The Sustaining the Tweed’s Flying-fox Forests project has now restored four hectares of suitable habitat with the final two hectares due to be completed by September.

Tweed Council is working alongside private property owners to restore 6ha of habitat to help protect the threatened grey-headed flying-fox. Image: Tweed Council

The project began in October last year to restore high-conservation value foraging habitat for the grey-headed flying-fox on six private properties at Tomewin, Urliup and Numinbah.

Michael Corke, a biodiversity project officer from Tweed Council, said it was critical to ensure the survival of the grey-headed flying-fox which has been declared a threatened species.

‘We are fortunate that the Tweed is home to the grey-headed flying fox but it is crucial we ensure this vulnerable species is not lost to the area,’ Mr Corke said.

‘It is responsible for the pollination of numerous native trees, with its preferred food including the nectar and pollen of eucalypts, banksias and melaleucas as well as the fruits of more than 50 native rainforest trees and vines.

‘It’s Australia’s largest flying-fox, and plays a critical role in ensuring the health and survival of iconic ecosystems such as tall sclerophyll forests and lowland subtropical rainforests.

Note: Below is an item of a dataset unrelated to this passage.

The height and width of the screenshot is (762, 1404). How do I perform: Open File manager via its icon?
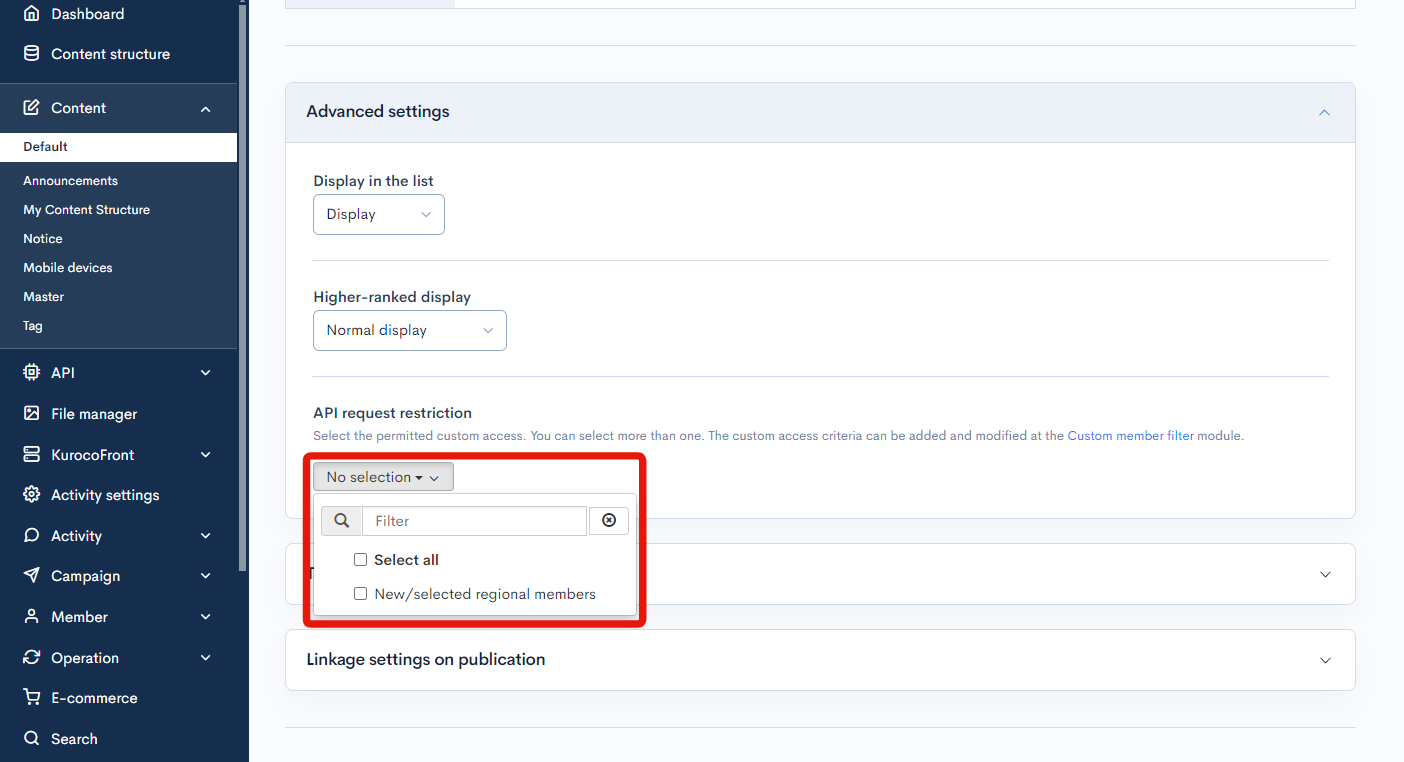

‘In a single night they can travel up to 100 km looking for food and spread up to 60,000 seeds. While we sleep, they create new forests by dispersing seeds from the fruit they eat.’

Restoration work as part of the project has consisted mainly of primary control of highly invasive woody and vine weeds.

‘In addition to the grey-headed flying-fox, restoration of the valuable habitat at our project sites supports a number of other animal species and threatened plants and they all benefit from this restoration,’ Mr Corke said.

‘Flying-foxes are threatened by a combination of factors, including a lack of suitable roosting and foraging habitat, climate-related extreme weather, climate-related food shortages, bushfire, misunderstanding, and poor urban planning of the past.

‘Full rehabilitation of sites will help ensure the survival of this iconic species and our unique forests. Landholders at each property are learning about best-practice ecological restoration techniques and a little about the ecology of the grey-headed flying fox.’

The project is funded by the Department of Agriculture, Water and the Environment as part of the Regional Bushfire Recovery for Multiregional Species and Strategic Projects Program grant opportunity.

Council will continue to help landholders maintain these project sites next financial year through its Biodiversity Grants Program.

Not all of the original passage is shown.